Enquanto parte do vapor de água resultante pode escapar-se do núcleo, uma significativa parte deste volta a condensar em camadas por baixo da superfície.
Esta ideia é suportada por experiências laboratoriais que simulam a sublimação de gelo enterrado debaixo de pó, aquecido pela luz do sol.
Estes testes mostram que mais de 80% do vapor de água libertado não consegue atravessar o manto de poeira, e é, em vez disso, re-depositado por baixo da superfície.
A transformação na estrutura do gelo a nível molecular também poderia fornecer energia adicional à sublimação. Às baixas temperaturas observadas nos cometas, o gelo amorfo pode transformar-se em gelo cristalino, libertando energia durante o processo.
“O crescimento dos grãos de gelo pode criar camadas à sub-superfície ricas em gelo, com vários metros de espessura, que podem depois afetar as estruturas em larga escala, a porosidade e as propriedades térmicas do núcleo,” diz Fabrizio Capaccioni, investigador principal do VIRTIS.

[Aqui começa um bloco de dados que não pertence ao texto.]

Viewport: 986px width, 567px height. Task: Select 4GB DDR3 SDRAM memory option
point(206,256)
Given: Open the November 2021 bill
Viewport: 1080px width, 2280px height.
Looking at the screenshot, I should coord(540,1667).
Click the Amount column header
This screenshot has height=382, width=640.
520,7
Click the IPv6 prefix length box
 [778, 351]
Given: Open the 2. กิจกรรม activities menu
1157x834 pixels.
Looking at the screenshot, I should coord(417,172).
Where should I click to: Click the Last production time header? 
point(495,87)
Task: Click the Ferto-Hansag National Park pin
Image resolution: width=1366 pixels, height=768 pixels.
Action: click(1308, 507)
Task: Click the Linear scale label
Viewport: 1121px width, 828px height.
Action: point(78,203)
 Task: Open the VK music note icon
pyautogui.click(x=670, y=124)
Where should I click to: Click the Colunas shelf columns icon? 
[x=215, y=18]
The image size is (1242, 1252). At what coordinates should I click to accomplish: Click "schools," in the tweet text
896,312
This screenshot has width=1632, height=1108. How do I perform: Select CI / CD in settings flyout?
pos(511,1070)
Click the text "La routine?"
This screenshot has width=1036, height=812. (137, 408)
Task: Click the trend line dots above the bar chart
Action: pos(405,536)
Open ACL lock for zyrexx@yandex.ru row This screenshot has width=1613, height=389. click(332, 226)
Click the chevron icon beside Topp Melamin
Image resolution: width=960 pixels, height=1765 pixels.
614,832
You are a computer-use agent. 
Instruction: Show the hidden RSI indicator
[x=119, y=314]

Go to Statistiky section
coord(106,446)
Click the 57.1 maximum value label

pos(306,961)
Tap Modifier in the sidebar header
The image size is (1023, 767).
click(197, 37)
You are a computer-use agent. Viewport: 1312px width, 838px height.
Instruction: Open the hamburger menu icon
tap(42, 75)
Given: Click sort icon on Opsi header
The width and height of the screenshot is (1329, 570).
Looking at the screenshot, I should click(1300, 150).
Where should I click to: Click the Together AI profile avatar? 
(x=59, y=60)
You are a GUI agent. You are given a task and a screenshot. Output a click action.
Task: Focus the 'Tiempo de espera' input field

“As camadas finas ricas em gelo que estão expostas, próximo da superfície, podem ser uma consequência da atividade e evolução do cometa, o que implica que a formação de camadas não tenha ocorrido necessariamente na história da formação do cometa.”
“É um desafio perceber quais as características do cometa que têm origem na sua formação e quais as que foram criadas durante a sua evolução, mas é por isso que estamos a estudar o cometa de perto: para tentar descobrir que processos são importantes em diferentes fases da vida do cometa,” acrescenta Matt Taylor, cientista de projecto da ESA.
Os cientistas da Rosetta estão agora a analisar os dados captados mais tarde, enquanto o cometa se aproximava do Sol, em meados de 2015, para ver de que forma a quantidade de gelo exposta à superfície evolui à medida que o calor aumenta.